君の知らない空

「橙子? どうしたの?」


「わっ……あ、優美……」


不意に現れた優美に驚いて、私は思いっきり肩を揺らした。してやったりと言いたげに笑う優美の手にはメモ用紙で折った小さな箱。そこにお菓子が山盛りに入ってるのが見える。


「はい、調子悪いの? 朝から何か暗いよ?」


優美がお菓子の入った箱を机に置いて、再び顔を覗き込む。


「うん、ありがとう。大丈夫だけど、息苦しいかも」


小声で返すと、優美はフロアを見渡した。


「確かにね、でも仕方ないところもあると思うよ? 疑われるようなことした方も悪いと思うし……火の無い所に煙は立たぬって言うでしょ?」


「でも……見てるだけでも辛いものがあるよ、気になるなら話したらいいのに」


もっともだと思うけど、あまりにも大人げない気もする。
目に付くように悪口を言ったり、美香にだけお菓子を配らなかったり、業務回覧を美香に回さなかったり……まるで学生のイジメみたいだ。
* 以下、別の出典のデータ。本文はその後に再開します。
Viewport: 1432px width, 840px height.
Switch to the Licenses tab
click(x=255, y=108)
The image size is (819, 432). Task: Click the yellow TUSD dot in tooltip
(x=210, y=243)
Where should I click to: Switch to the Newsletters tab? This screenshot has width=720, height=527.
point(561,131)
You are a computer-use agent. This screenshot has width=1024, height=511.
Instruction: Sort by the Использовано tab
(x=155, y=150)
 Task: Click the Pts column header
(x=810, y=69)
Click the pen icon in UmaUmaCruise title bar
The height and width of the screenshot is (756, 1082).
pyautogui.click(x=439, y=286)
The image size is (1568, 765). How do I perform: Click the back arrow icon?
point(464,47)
「話してもダメだから仕方ないでしょう? 辞めたら一区切りつくと思うけどね……」


「冷たいね……辞めさせたいの?」


「この会社の平和のためだと思うよ、一度拗れた関係を修復するのは難しいし。今までだってそうだったじゃない」


これまでにもオバチャンの機嫌を損ねたため、美香と同様の仕打ちを受けて辞めさせられた人は何人かいる。同じように、美香を辞めさせようとしているんだ。


でも、乗っ取られようとしている会社に平和とはあり得るのだろうか。
自分たちがどうなるかさえ分からないのに。